Il est également possible d’utiliser des coffres forts numériques tels que KeePass pour stocker de manière sécurisée tous ses mots de passe différents.

En conclusion : Que faire en cas de suspicion ou d’attaque avérée ?

Que l’on ait renseigné ses identifiants ou non, plusieurs actions sont nécessaires à la mitigation d’une attaque de type phishing.

Il est recommandé d’avoir une procédure de remontée d’alerte définie au sein de l’entreprise. Cela peut-être par exemple le fait de transférer le mail en question à une boîte fonctionnelle interne dédiée et d’en faire part aux équipes compétentes.

Dans le cas où on a malencontreusement renseigné ses identifiants, il s’agit en plus de réinitialiser au plus tôt son mot de passe compromis.

Pour aller plus loin

Dans le cas où l’on fait le choix d’installer un serveur d’envoi de mails entièrement maîtrisé tel que Postfix, il est très probable que les mails envoyés tombent dans les spams des destinataires.

Plusieurs configurations sont alors nécessaires, notamment concernant les enregistrements SPF (Sender Policy Framework), les signatures DKIM (DomainKeys Identified Mail) et les politiques DMARC (Domain-based Message Authentication Reporting and Conformance).

Des sites tels que https://www.mail-tester.com/ permettent alors d’évaluer la qualité de ses mails et la probabilité qu’ils tombent en spam.

Aussi, des attaques plus poussées peuvent être élaborées pour des cibles utilisant certaines formes d’authentification multifacteur.

Il est par exemple possible de configurer un serveur relai et d’effectuer une attaque de type man-in-the-middle en interceptant les échanges entre une cible et le service auquel il tente d’accéder.

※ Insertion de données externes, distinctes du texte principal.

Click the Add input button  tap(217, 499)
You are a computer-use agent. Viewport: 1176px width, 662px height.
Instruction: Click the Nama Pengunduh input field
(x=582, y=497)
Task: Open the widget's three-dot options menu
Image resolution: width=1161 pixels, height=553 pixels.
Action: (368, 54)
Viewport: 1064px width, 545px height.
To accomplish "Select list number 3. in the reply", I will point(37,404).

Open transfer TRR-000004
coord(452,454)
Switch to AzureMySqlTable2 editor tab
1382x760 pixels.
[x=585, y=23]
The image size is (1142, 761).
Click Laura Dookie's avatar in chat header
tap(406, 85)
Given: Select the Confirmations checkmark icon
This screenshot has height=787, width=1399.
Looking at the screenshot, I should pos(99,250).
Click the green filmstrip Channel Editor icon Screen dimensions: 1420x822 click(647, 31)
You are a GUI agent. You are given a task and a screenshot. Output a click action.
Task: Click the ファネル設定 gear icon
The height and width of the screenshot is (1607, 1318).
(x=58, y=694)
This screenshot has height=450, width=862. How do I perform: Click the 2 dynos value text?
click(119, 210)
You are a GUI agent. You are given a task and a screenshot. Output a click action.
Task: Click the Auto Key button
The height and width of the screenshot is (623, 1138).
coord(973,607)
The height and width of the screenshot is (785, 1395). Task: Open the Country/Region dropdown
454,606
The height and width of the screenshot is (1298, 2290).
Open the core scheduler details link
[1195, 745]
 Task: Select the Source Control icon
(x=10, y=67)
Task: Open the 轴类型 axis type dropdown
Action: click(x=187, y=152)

Ainsi, l’attaquant, en plus de subtiliser les identifiants de ses cibles, serait en mesure d’intercepter les cookies de session de ces derniers : cela implique qu’il pourrait capturer certains jetons d’authentification multifacteur (par exemple un code reçu par SMS et transmis par l’utilisateur). Des frameworks tels que evilginx2 (https://github.com/kgretzky/evilginx2) peuvent être utilisés à ces fins. Des mesures palliatrices supplémentaires pourraient alors être envisagées, notamment l’utilisation de technologies d’authentification multifacteur physiques (authentification de type U2F, pour Universal Second Factor).